With a 35-17 record that leads AL clubs and trails only the Phillies in the NL, the Yankees have been among the very best teams in baseball to start the 2024 campaign. That being said, all that winning has come at a price: RosterResource pegs the club’s payroll at a whopping $302MM this season, trailing only the Mets and Dodgers for the third-highest in the league while surpassing the fourth-place Phillies by nearly $60MM. It appears that club chairman Hal Steinbrenner doesn’t plan to keep payroll at those top-of-the-line levels, however, as he told reporters (including Dan Martin of the New York Post) yesterday that payroll will be coming down in the future.

“I’m gonna be honest, payrolls at the levels we’re at right now are simply not sustainable for us financially,” Steinbrenner said, as relayed by Martin.

He went on to point to the luxury tax as a limiting factor on the club’s spending. New York’s payroll is just over $312MM for luxury tax purposes this season. As a club that has gone over the lowest threshold more than two seasons in a row, the Yankees are subject to a tax that escalates from 50% to 110% of the overage above the league’s base threshold of $237MM. That figures to put them on the hook for more than $58MM in luxury tax obligations this offseason, a figure that could increase further depending on midseason additions and contract incentives. That’s a hefty bill, particularly considering the fact that (as noted by Cot’s Baseball Contracts) the club’s 2024 payroll breaks the franchise record payroll of roughly $278MM that was set just last season. Prior to the last two seasons, the club’s payroll generally set in the $200MM and $250MM range.

Scaling back payroll could be feasible for the for the Yankees somewhat naturally, as the club has just under $182MM in guaranteed money on the books for next year per RosterResource. That figure does not factor in arbitration-level contracts for players such as Nestor Cortes, Jose Trevino, and Clarke Schmidt, nor does it include the possibility of the club picking up options on the services of veterans like Anthony Rizzo and Luke Weaver. Even considering that, however, it’s reasonable to expect the Yankees to have some room to cut down payroll and still add in free agency this winter.

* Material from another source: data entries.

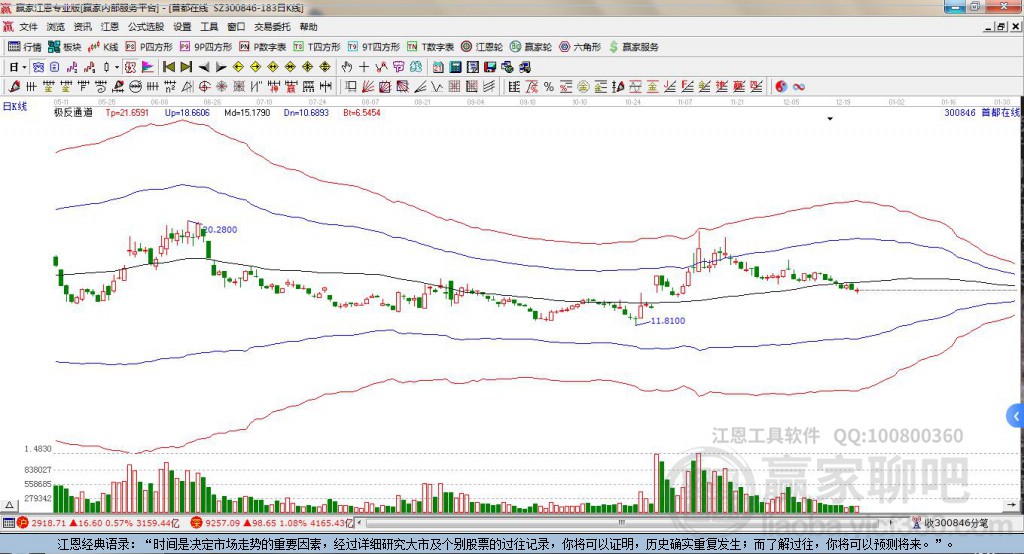
Task: Jump to the first bar with skip-back arrow
Action: [169, 67]
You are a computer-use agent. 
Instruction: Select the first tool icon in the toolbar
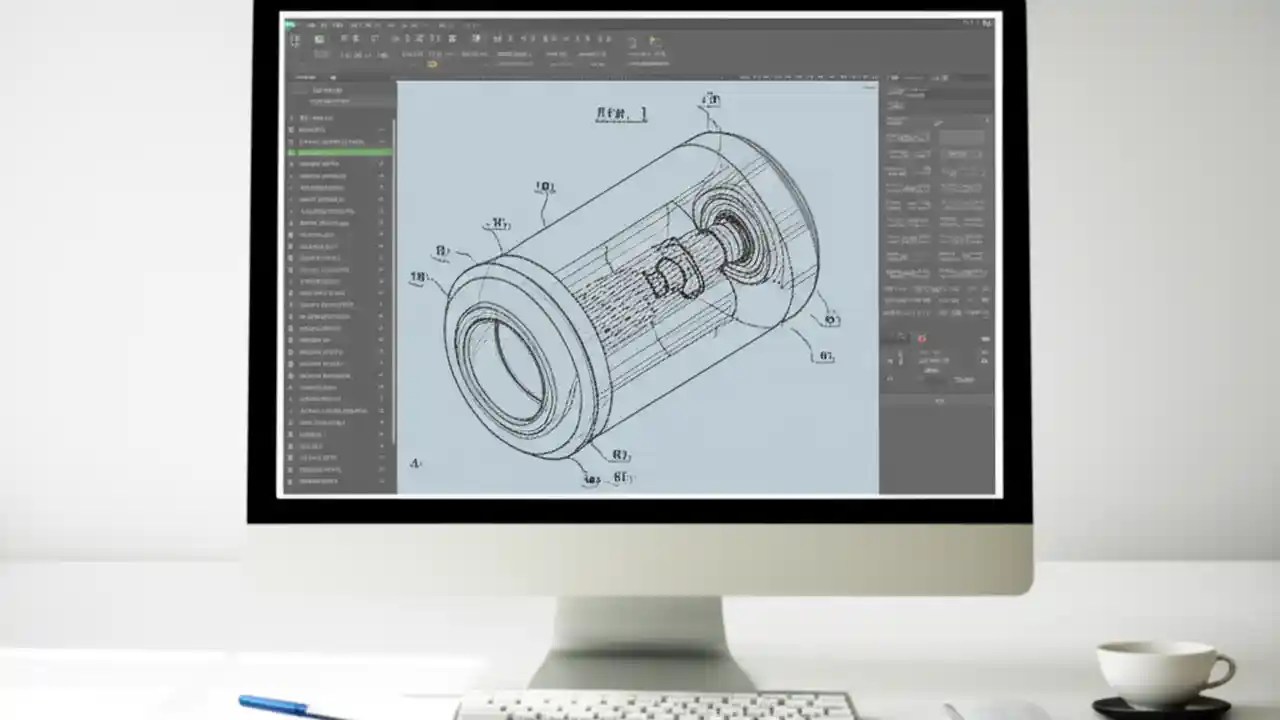tap(297, 40)
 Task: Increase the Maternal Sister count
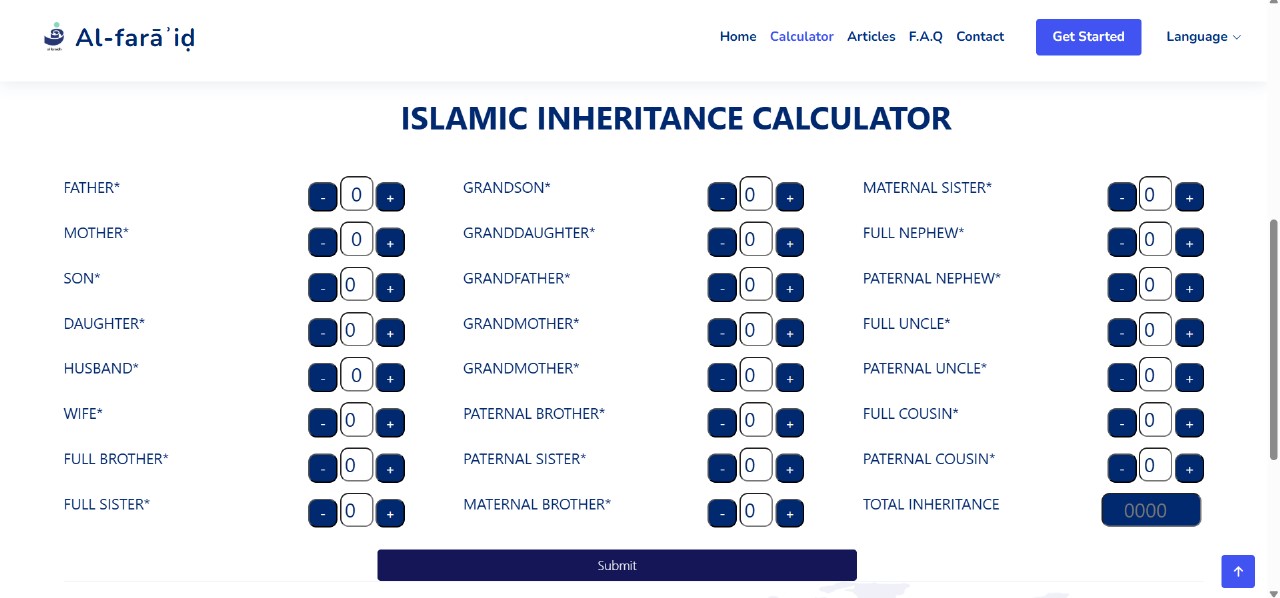(1189, 198)
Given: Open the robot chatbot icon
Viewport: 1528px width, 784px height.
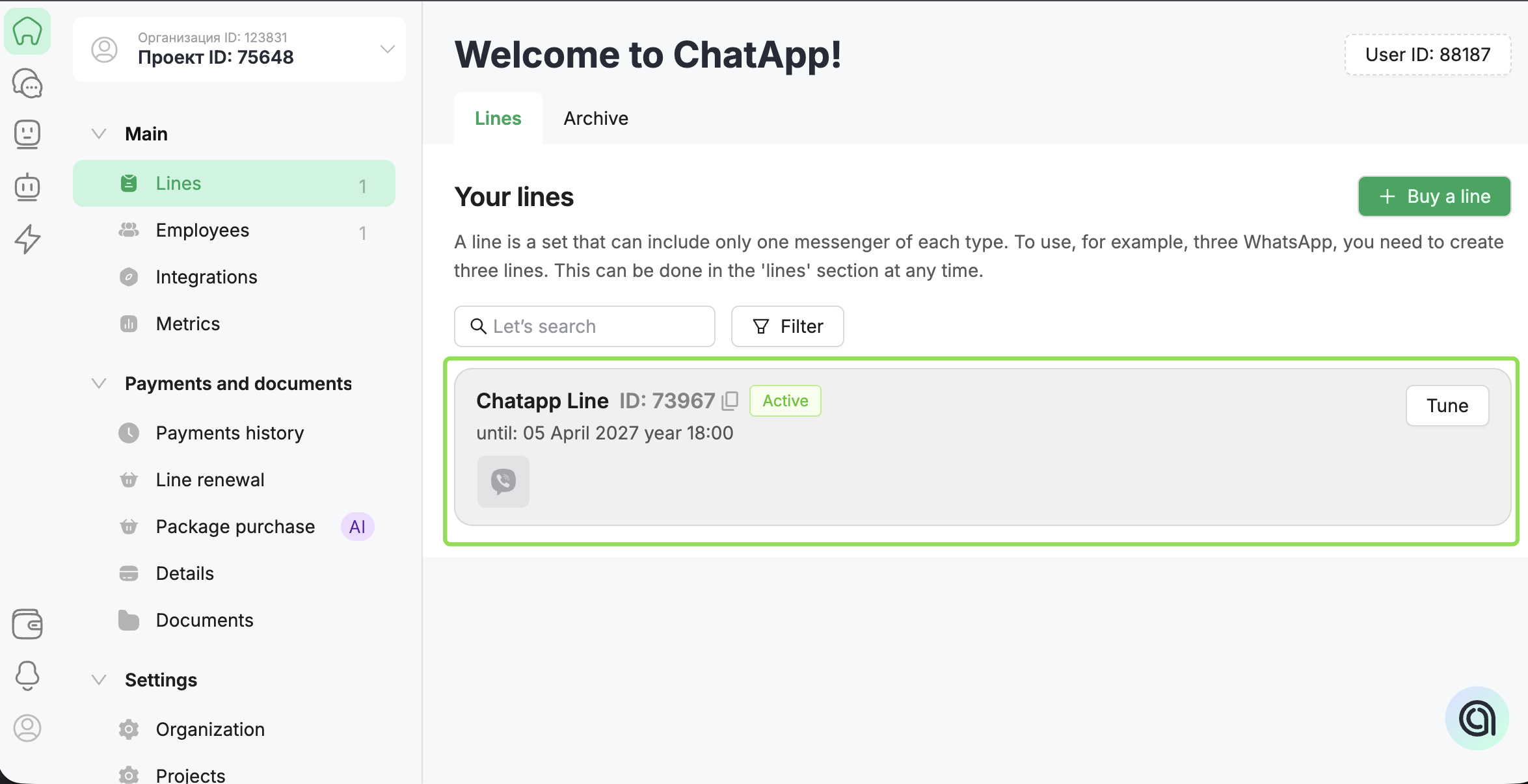Looking at the screenshot, I should click(x=27, y=187).
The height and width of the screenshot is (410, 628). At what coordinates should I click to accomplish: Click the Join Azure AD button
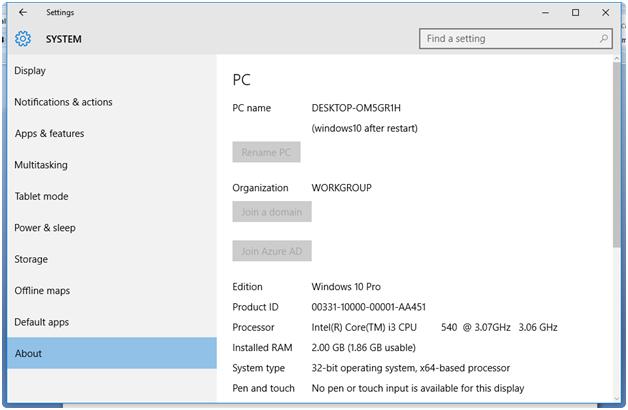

Of course, the elephant in the room regarding the coming free agent class is superstar youngster Juan Soto, who is slated to hit free agency this fall ahead of his age-26 season. Acquired from the Padres in a blockbuster swap back in December, Soto has been everything the Yankees could have hoped for in his first 51 games with the club, slashing an incredible .313/.409/.569 with a 15.1% strikeout rate, a 14.2% walk rate, and 13 homers in 232 trips to the plate. Given how vital a one-two punch of Soto and Aaron Judge has been to the club’s success this winter, it’s hard to imagine the Yankees not aggressively pursuing a long-term deal with their newly-acquired star.

Steinbrenner himself indicated recently that he hopes to see Soto remain with the club “for the rest of his career,” suggesting that the Yankees at least plan to make an effort to retain him beyond this season. With Soto widely expected to land a contract that rivals the $460MM net present value of the Shohei Ohtani deal from this past offseason, it would seemingly be difficult to significantly lower the club’s payroll while retaining Soto via what could be a massive raise over his current $31MM salary.

That’s not to say it can’t be done, of course. Steinbrenner’s comments also made note of the club’s ability to retain Soto, as he noted that the club has a “considerable amount” of money coming off the books this winter in comparison to last year. Gleyber Torres and Alex Verdugo are both pending free agents who have combined to make more than $20MM this season, and it’s feasible to imagine the Yankees allowing the pair to walk in free agency before offering their roles to younger players such as Oswald Peraza and Jasson Dominguez.